Structural & Kinetic Studies of CaMK1D Interactions

Abstract

Protein kinases are critical players in cell signaling processes and their activity leads to the phosphorylation of substrates, often regulating enzymatic activity. 518 protein kinases are encoded in the human genome, however, there are many features within the catalytic domain of these proteins that have been evolutionarily conserved. These similarities pose problems for the drug discovery of kinase targets as off-target effects are a threat with substrate mimetic inhibitors. Therefore, understanding the structure and regulation of these cell signaling proteins is key for the discovery of therapeutics that regulate enzymatic activity through novel binding space.
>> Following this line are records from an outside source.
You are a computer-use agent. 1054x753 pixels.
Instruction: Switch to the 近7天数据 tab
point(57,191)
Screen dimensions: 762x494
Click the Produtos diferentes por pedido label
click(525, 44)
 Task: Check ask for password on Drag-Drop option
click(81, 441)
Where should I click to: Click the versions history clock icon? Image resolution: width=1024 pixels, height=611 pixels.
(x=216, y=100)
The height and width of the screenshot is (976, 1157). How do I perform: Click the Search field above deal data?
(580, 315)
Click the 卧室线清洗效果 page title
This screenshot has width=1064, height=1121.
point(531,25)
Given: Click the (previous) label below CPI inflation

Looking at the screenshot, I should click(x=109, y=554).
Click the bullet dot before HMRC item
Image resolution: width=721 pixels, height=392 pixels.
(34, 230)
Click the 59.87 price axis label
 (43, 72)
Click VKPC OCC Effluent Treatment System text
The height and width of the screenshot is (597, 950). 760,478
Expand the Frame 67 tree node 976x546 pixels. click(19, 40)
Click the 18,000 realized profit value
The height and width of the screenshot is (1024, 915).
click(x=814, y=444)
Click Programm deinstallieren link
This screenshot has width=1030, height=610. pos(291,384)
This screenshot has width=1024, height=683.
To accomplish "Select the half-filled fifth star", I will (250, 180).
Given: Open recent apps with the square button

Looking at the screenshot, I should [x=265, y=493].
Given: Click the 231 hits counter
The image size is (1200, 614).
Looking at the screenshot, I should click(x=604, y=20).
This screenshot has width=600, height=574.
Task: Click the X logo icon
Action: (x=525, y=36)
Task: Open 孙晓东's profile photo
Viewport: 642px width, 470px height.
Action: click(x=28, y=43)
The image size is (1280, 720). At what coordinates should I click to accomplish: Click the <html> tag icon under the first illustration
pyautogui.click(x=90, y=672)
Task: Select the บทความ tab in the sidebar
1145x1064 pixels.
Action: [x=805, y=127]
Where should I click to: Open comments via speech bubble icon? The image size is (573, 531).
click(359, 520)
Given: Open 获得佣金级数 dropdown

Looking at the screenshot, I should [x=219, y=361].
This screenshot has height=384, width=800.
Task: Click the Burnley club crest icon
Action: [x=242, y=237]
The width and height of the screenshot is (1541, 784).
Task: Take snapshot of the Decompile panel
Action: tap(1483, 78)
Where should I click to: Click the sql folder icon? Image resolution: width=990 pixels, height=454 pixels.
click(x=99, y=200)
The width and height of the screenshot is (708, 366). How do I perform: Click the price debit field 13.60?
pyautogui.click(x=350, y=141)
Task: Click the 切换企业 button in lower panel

This thesis focuses on CaMK1D, an understudied member of the calcium/calmodulin dependent protein kinase (CaMK) family. CaMK1D is a putative driver of Triple Negative Breast Cancer (TNBC), a particularly aggressive breast cancer subtype with no targeted treatment option. Overexpression of CaMK1D in TNBC tumours leads to increased cell proliferation and migration, moreover, it is a validated TNBC target as the knockdown of CaMK1D reverses tumourigenesis. The work in this thesis shows that calmodulin (CaM) binds CaMK1D in a two-part mechanism wherein CaM has a final resting place on the C-terminal lobe of CaMK1D as shown with structural data from small angle x-ray scattering. Phosphorylation plays an important role in the activation of CaMK family members, and this work shows that the phosphorylation of the CaMK1D activation loop occurs post CaM binding to sustain activity. Lastly, the development of therapeutics to inhibit CaMK1D utilizing novel binding space is the overall goal of the group working on this target and this thesis explores Protein Thermal Shift assays as an inexpensive, rapid screening method for the initial steps in drug discovery.